EC Plus FOLFIRI Improves Response Rates in First-Line BRAF V600E–Mutant Metastatic Colorectal Cancer
Results from Cohort 3 of the phase 3 BREAKWATER trial show that encorafenib plus cetuximab (EC) combined with FOLFIRI significantly improves response rates in previously untreated patients with BRAF V600E–mutant metastatic colorectal cancer (mCRC), supporting its use as a new first-line option for this high-risk population.
FOLFOX- or FOLFIRI-based chemotherapy remains standard in first-line mCRC, but outcomes for BRAF V600E–mutant disease have historically been poor. In BREAKWATER Cohort 3, 147 patients with untreated, measurable BRAF V600E–mutant mCRC and ECOG performance status 0–1 were randomized to receive EC plus FOLFIRI or FOLFIRI with or without bevacizumab. The primary endpoint was objective response rate (ORR) by blinded independent central review.
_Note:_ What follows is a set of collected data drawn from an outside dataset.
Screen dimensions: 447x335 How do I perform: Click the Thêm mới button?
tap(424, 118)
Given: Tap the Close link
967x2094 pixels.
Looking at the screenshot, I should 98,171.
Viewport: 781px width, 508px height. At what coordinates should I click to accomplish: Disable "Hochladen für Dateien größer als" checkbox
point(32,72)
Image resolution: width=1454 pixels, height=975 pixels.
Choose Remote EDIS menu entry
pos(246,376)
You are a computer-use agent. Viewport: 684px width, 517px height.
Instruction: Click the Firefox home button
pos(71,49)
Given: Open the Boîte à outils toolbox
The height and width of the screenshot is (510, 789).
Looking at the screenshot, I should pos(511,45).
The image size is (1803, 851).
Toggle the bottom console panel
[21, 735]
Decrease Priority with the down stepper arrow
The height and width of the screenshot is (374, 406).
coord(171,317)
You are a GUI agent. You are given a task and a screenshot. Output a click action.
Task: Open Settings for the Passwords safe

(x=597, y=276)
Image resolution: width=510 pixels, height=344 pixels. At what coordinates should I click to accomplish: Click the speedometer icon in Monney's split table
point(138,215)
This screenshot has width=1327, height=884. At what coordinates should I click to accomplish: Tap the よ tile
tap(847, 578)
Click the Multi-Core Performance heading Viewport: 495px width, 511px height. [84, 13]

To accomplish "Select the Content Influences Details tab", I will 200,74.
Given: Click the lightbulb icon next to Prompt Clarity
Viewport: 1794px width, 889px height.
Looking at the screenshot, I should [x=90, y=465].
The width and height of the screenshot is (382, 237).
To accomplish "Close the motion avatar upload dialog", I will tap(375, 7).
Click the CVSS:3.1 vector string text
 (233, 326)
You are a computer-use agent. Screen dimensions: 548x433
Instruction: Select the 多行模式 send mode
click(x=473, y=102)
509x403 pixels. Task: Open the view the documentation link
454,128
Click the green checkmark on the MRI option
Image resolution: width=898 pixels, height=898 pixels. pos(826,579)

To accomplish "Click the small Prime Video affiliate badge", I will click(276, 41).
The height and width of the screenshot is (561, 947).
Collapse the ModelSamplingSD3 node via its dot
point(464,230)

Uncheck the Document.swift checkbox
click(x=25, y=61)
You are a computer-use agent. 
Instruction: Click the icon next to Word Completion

At the March 1, 2025, data cutoff, EC plus FOLFIRI met the primary endpoint, demonstrating a “clinically meaningful and statistically significant improvement in confirmed ORR” compared with control therapy. Responses in the EC plus FOLFIRI arm were described as both rapid and durable, addressing a key unmet need in this aggressive molecular subtype.
Progression-free survival was a key secondary endpoint and favored the EC plus FOLFIRI arm. Overall survival data were immature at a median follow-up of approximately 10 months but suggested a potential survival benefit with the combination. Additional secondary endpoints, including duration of response and time to response, further supported the antitumor activity of EC plus FOLFIRI.
Safety outcomes were consistent with known profiles of the individual agents. Serious treatment-emergent adverse events occurred in 39.4% of patients receiving EC plus FOLFIRI and 36.8% of those in the control arm. Importantly, the addition of EC did not meaningfully increase chemotherapy discontinuation rates. “The addition of EC to FOLFIRI did not lead to substantial increases in FOLFIRI discontinuation,” the investigators reported.
The authors concluded that BREAKWATER Cohort 3 demonstrated “a clinically meaningful and statistically significant improved response rate that was rapid and durable with EC+FOLFIRI vs control,” with manageable toxicities and no new safety signals.
Reference
Kopetz S. BREAKWATER: Primary analysis of first-line (1L) encorafenib + cetuximab (EC) + FOLFIRI in BRAF V600E-mutant metastatic colorectal cancer (mCRC). Presented at: American Society of Clinical Oncology. May 30-June 5, 2025. Chicago, Illinois.